Казакова всецело интересовала сфера нравственной жизни его героев, включающая в себя и быт, разумеется, и социальность, но не регламентированная ими, не замкнутая, – и потому втискивать казаковские рассказы в какие бы то ни было тесные идейно-тематические рубрики неплодотворно. Пресловутое деление писателей на «деревенщиков» и «горожан», а тем более местнические счеты никогда Казакова не затрагивали. В своих произведениях –
Тем не менее Казаков, столь внимательно интересовавшийся провинциальной жизнью, органически не переносил местной рутины и открыто презирал провинциализм, из-за которого, по его словам, «все усугубляется». Он был правдивым и внутренне свободным: «арбатство, растворенное в крови», – прибегая к стихам Окуджавы, – было в нем «неистребимо, как сама природа».
И характер, и гражданскую позицию своих героев Казаков испытывал на прочность, ставя их перед проблемами вечными и одновременно актуально-конкретными. Казакова, как он сам, напомню, объяснял, волновали: человеческое счастье, преодоление страданий, живучесть грязных инстинктов, любовь… Любовь, может быть, в особенности: она служила той лакмусовой бумажкой, которая безошибочно определяла душевный потенциал человека. Всякое, кажется, мог простить Казаков даже самым отпетым своим героям, но он был непримирим, когда речь касалась любви и отношения к женщине.
Героини ранних казаковских рассказов достаточно натерпелись горя от тупых и жестких парней, вроде злополучного Васи из рассказа «На полустанке» или ветеринарного фельдшера Николая из рассказа «Некрасивая» (1956), – натерпелись, но и в горе себя не потеряли. Как ни безотрадна доля попавшей после института в деревню учительницы Сони, нескладной, некрасивой девушки, будто бы смирившейся со своим одиночеством и все же мечтавшей о счастье, – она нашла в себе гордость восстать против наглого хама, от которого «веяло чугунной силой». Обиды не подавляли Соню, не сковывали, а напротив, придавали ей энергии, как бы заново открывая ей мир, спасительная красота которого еще заметнее сквозь слезы.

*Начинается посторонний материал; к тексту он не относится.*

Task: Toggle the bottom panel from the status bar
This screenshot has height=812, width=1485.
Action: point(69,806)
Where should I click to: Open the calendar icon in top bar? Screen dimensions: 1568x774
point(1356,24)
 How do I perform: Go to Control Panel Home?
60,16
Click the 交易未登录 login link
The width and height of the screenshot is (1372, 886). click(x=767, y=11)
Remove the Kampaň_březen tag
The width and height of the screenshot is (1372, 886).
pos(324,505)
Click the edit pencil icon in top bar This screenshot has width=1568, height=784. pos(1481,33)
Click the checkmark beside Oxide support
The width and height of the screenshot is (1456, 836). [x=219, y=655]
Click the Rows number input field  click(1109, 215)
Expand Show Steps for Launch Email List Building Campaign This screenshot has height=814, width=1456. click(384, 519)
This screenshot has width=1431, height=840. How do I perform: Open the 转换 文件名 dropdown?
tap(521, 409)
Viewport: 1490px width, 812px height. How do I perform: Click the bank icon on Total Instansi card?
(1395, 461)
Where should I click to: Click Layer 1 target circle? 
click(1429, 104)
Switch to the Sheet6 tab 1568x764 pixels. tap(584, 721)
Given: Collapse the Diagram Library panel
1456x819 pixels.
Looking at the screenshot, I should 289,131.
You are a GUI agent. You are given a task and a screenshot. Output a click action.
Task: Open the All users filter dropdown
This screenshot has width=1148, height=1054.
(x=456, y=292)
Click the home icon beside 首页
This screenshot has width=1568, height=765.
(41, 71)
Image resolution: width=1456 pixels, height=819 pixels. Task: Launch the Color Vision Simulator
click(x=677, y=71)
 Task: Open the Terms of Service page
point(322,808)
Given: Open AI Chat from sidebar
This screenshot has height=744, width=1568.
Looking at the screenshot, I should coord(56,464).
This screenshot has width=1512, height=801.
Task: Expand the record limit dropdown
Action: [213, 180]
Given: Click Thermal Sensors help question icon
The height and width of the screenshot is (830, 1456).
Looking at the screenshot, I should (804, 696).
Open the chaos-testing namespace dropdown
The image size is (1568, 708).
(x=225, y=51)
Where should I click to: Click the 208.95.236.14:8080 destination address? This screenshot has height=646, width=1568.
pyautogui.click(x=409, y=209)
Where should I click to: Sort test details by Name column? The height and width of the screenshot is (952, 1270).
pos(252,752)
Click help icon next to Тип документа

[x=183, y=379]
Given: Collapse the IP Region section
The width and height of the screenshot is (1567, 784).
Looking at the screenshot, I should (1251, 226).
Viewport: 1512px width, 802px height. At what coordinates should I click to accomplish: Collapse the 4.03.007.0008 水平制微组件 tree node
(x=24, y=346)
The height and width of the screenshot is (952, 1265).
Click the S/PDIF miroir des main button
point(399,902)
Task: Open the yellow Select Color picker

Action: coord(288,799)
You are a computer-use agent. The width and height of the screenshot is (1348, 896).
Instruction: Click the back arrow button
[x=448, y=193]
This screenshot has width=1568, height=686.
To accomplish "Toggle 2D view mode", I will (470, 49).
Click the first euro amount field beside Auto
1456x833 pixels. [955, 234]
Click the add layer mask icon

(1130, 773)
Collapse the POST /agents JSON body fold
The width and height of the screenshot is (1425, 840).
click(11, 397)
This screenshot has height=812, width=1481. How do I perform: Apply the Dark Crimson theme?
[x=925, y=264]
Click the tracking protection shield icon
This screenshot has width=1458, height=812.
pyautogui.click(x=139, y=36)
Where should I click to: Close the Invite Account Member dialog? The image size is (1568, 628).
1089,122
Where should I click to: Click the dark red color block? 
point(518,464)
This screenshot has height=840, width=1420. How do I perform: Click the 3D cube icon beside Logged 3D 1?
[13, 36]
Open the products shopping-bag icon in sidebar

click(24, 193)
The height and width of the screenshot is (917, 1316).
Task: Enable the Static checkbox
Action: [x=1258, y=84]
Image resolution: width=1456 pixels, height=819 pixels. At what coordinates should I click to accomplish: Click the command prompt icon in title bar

Соня, подсказывает автор, «вдруг увидела пронзительную красоту мира, и как, медленно перечеркивая небо, валились звезды, и ночь, и далекие костры, которые, может быть, чудились ей, и добрых людей возле этих костров и почувствовала уже усталую, покойную силу земли…» Эта способность ощутить в трудную минуту «покойную силу земли» и вскинуть взор в звездное небо, эта способность к душевному порыву преображает казаковскую героиню. Красота, извечно царящая в мире, словно берет ее, «некрасивую», под свое крыло, распространяя на нее свое могущество.
Такой исход рассказа противостоял мрачной житейской обстановке, казалось бы, подавлявшей лучившийся в рассказе внутренний свет. «Вы совершенно правильно поняли „Некрасивую“, – писал Казаков С. Щипачеву в октябре 1959 года, – я задыхался и крякал от нежности, когда писал ее, а все почему-то считают, что это „жестокий“ рассказ…»
Что-то роднило Казакова с некрасивой Соней, что-то впрямую не высказанное. Не случайно Ф. Поленов про казаковских героинь как-то заметил, что в их «женской беззащитности, некой надломленности» таится «ключ к пониманию хрупкости и незащищенности самого автора». И по-своему ту же, в сущности, мысль обронила Т. Жирмунская, когда в своих воспоминаниях беседовала с Казаковым: «Целомудрие пишущего, как правило, не принимается в расчет при разборе его произведений. И зря! – сетовала она: – Попрание чистоты или покушение на чистоту («На полустанке», «Некрасивая», «Странник», «Манька») не ошеломило бы, не ранило бы тебя так больно, если бы сам подгнил на корню».